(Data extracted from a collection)
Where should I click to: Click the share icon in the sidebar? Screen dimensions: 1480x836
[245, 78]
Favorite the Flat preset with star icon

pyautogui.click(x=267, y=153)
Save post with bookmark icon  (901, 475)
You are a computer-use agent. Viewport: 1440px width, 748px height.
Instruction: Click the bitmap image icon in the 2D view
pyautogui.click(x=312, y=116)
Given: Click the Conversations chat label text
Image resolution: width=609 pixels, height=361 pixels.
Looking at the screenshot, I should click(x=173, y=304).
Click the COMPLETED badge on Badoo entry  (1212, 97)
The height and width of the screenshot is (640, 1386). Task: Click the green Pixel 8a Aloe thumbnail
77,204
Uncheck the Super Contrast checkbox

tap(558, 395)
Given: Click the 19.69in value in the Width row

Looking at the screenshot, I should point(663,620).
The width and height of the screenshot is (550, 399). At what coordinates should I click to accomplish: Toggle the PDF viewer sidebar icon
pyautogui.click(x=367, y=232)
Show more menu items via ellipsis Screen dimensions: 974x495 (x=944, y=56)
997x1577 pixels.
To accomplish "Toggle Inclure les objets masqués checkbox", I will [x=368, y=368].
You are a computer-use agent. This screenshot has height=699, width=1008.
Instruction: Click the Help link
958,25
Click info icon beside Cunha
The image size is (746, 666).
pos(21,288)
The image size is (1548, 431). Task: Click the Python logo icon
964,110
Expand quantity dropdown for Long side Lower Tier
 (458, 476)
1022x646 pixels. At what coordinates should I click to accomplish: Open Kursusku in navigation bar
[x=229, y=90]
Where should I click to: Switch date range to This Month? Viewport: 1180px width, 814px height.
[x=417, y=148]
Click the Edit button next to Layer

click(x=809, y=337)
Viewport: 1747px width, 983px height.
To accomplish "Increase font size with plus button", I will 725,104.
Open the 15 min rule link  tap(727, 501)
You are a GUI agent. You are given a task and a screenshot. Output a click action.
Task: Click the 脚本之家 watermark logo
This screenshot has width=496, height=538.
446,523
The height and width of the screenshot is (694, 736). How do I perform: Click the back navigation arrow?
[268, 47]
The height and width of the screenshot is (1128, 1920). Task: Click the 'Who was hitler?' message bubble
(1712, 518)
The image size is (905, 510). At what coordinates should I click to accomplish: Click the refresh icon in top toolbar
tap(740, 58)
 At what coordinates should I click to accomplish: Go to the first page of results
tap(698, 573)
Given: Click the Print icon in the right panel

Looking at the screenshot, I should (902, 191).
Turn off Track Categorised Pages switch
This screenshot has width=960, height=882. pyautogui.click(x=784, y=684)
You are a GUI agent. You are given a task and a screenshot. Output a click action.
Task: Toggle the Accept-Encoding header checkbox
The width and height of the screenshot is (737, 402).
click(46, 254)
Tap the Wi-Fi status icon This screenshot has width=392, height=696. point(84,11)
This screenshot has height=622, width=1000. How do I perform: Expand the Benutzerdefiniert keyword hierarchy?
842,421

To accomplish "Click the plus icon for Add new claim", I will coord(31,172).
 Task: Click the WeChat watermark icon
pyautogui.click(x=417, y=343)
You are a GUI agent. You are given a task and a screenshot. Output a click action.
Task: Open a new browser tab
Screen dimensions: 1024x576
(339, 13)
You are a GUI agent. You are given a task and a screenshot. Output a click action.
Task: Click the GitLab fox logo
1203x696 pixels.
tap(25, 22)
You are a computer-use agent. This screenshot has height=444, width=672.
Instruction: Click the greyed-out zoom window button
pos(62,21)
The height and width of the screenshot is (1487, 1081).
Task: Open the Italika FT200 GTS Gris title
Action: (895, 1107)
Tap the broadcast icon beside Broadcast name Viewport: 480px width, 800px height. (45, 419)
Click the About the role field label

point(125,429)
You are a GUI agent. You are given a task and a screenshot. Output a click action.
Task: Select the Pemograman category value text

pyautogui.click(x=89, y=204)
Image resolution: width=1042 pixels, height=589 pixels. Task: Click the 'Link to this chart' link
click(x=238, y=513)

§ EXERCISE: Find each line in the records above that contains "computer", and copy it.

§ SOLUTION FOR THIS EXERCISE:
You are a computer-use agent. Viewport: 1440px width, 748px height.
You are a computer-use agent. This screenshot has height=699, width=1008.
You are a computer-use agent. This screenshot has height=444, width=672.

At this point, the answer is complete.